Video Transcript
In this video, we will look at how
logic gates can be used as building blocks to create logic circuits. Logic gates can be mixed and
matched as necessary in order to create a logic circuit that behaves in a very
specific way. However, before we look at building
logic circuits, let’s first consider some of the logic gates that we can use as
building blocks. Let’s start by looking at the AND
gate. Now, an AND gate has a symbol which
looks like this. It’s a D-shape symbol. And we can use a memory trick that
the word AND has the letter D in it. So a D-shape logic gate symbol will
be representing an AND gate.
Now, we can see that an AND gate
has two inputs, input A and input B, and one output. And just like for all logic gates,
each one of these inputs and the output can take on a value of zero or one. In other words, the inputs and
output are said to be binary, which means that they can take on one of two
values. And then, down here, we can see the
truth table for an AND gate. We can see that when input A is set
to zero and input B is set to zero, then the output is set to zero as well. If we then keep input A set to zero
but change input B so it’s set to one, the output is still zero. In the third scenario, if input A
is one and input B is zero, then the output is zero. And finally, if both inputs are set
to one, then the output of the AND gate becomes one. And so, we can remember an AND
gate’s truth table by realising that the output is only one when both input A and
input B are set to one.
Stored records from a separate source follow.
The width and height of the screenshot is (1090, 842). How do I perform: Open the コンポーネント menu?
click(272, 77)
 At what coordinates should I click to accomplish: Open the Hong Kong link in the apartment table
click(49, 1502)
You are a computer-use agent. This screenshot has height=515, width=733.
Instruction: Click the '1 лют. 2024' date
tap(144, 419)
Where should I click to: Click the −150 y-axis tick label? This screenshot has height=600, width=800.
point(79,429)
And in every other scenario, the
output is set to zero. So that’s the first of our building
blocks, the AND gate.
Let’s now look at a second building
block. This one is a logic gate which has
a similar name. This one is known as a NAND
gate. And a logic gate symbol is slightly
different because it’s a D-shape symbol but with a circle on the right-hand
side. Now, the difference between an AND
gate and a NAND gate is that a NAND gate has exactly the opposite outputs in every
single scenario to that of an AND gate. So we saw for an AND gate that the
outputs were zero, zero, zero, and one. Or, in other words, the output was
only one when both inputs were set to one as well. But for a NAND gate, the outputs
are one, one, one, zero. In other words, the output is only
zero when both inputs are set to one. So that’s the second one of our
logic gate building blocks.
Let’s now move on to looking at a
third one. The gate that we’re now looking at
is known as an OR gate. And the symbol for an OR gate is
kind of similar to that of an AND gate, except that the left-hand edge is curved
inwards. Now quickly, looking at the truth
table for an OR gate, we can recall that the output of an OR gate is one if either
input A or input B is set to one. And that’s why it’s called an OR
gate because, in the top row, neither input is set to one. And so the output is zero. Whereas in the second row, input B
is set to one. In the third row, input A is set to
one. And in the fourth row, both are set
to one. So if either one of the inputs is
set to one, then the output is one as well for an OR gate.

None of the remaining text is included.